Objective | Rewrite the items starting with the line containing "This screenshot has height=480, width=640." and continuing through the line containing "Looking at the screenshot, I should [x=657, y=100].", replacing "chart" with "graph" and keeping everything else the same. Omit the pictures from your answer.

Data rows |
★ ★ ★ ★ ★ ★ ★

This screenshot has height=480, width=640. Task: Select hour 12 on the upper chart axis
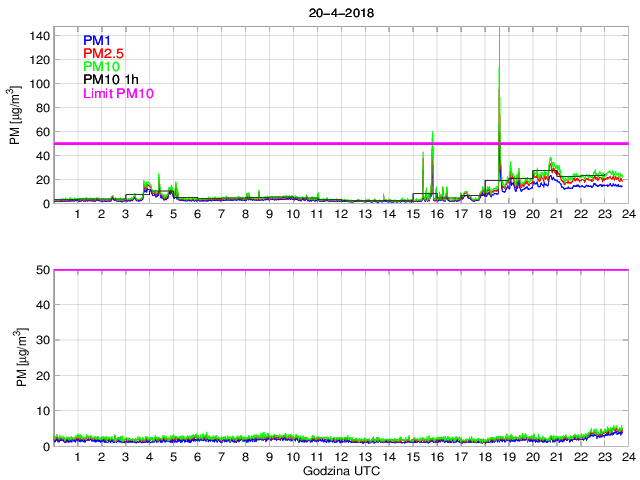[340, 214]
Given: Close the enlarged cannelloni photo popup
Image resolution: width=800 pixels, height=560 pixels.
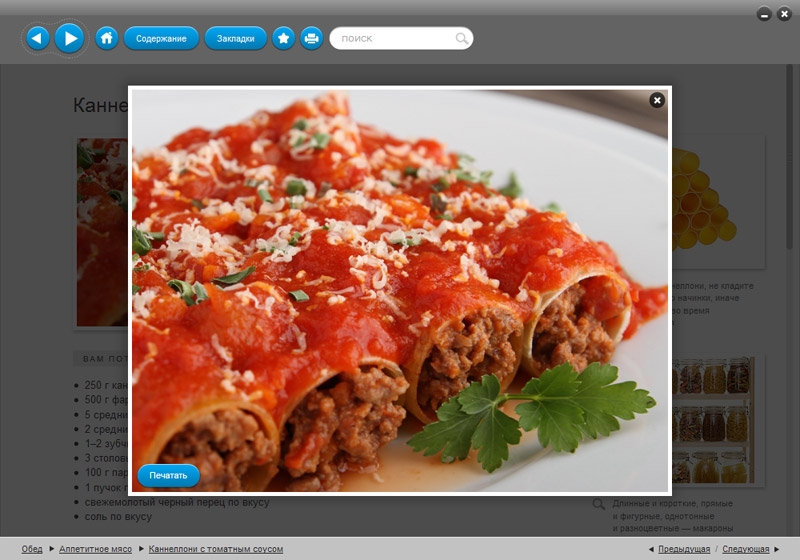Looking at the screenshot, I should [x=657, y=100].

★ ★ ★ ★ ★ ★ ★

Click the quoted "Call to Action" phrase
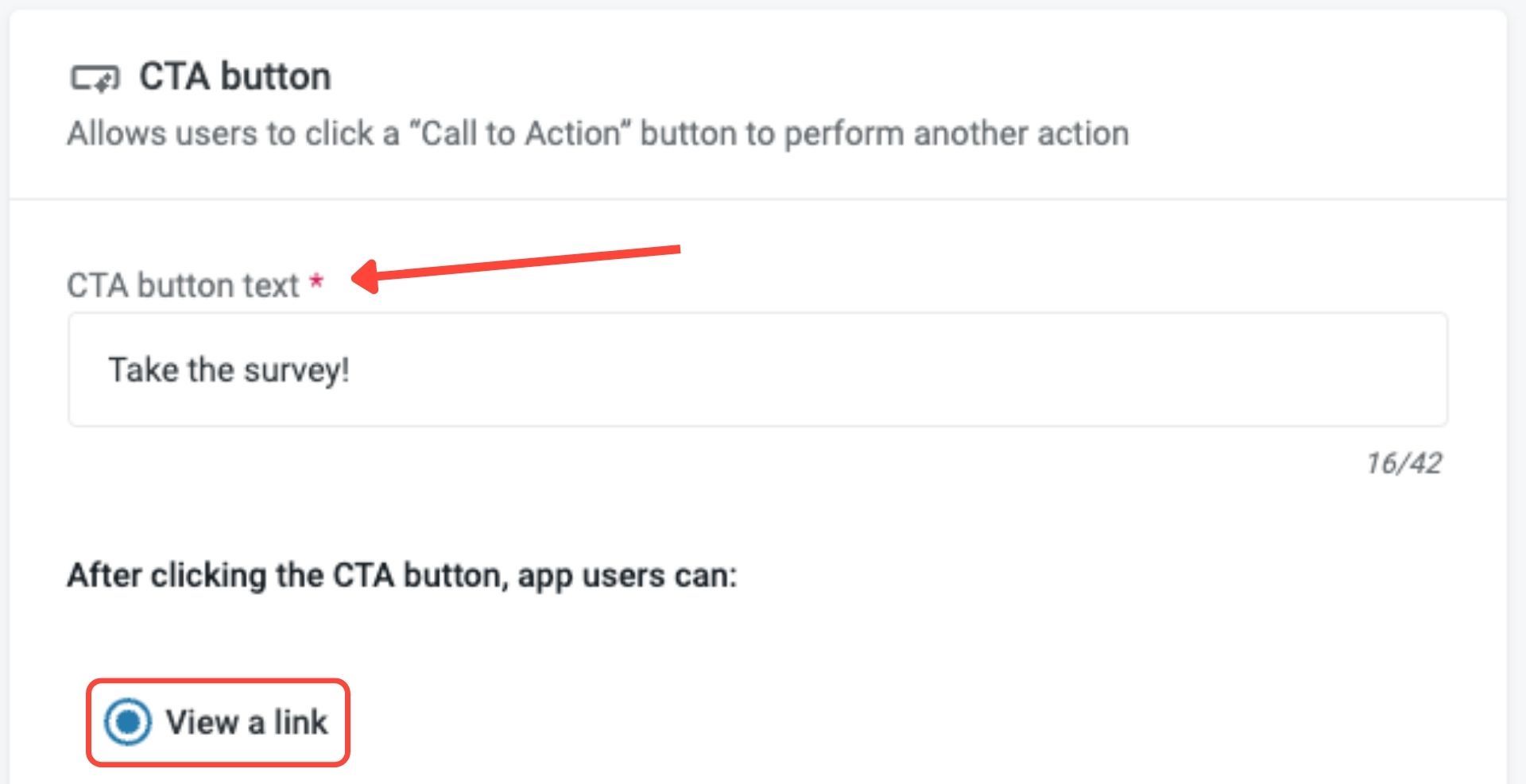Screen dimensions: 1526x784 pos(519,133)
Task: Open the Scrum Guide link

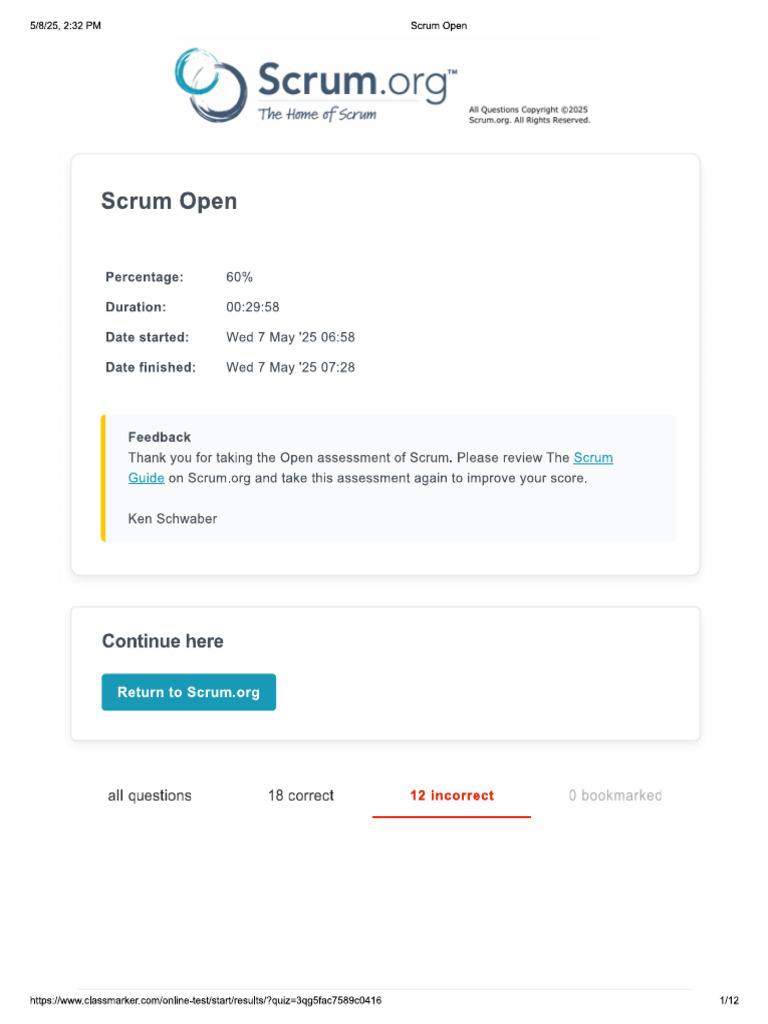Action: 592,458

★ ★ ★ ★ ★ ★ ★

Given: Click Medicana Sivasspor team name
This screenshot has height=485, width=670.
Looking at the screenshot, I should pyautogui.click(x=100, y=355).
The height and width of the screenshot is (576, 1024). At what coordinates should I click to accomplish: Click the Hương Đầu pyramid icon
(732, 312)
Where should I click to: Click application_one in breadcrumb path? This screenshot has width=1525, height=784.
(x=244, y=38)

★ ★ ★ ★ ★ ★ ★

Correct output |
This screenshot has height=480, width=640. Task: Select hour 12 on the upper graph axis
[340, 214]
Given: Close the enlarged cannelloni photo popup
Image resolution: width=800 pixels, height=560 pixels.
Looking at the screenshot, I should [x=657, y=100].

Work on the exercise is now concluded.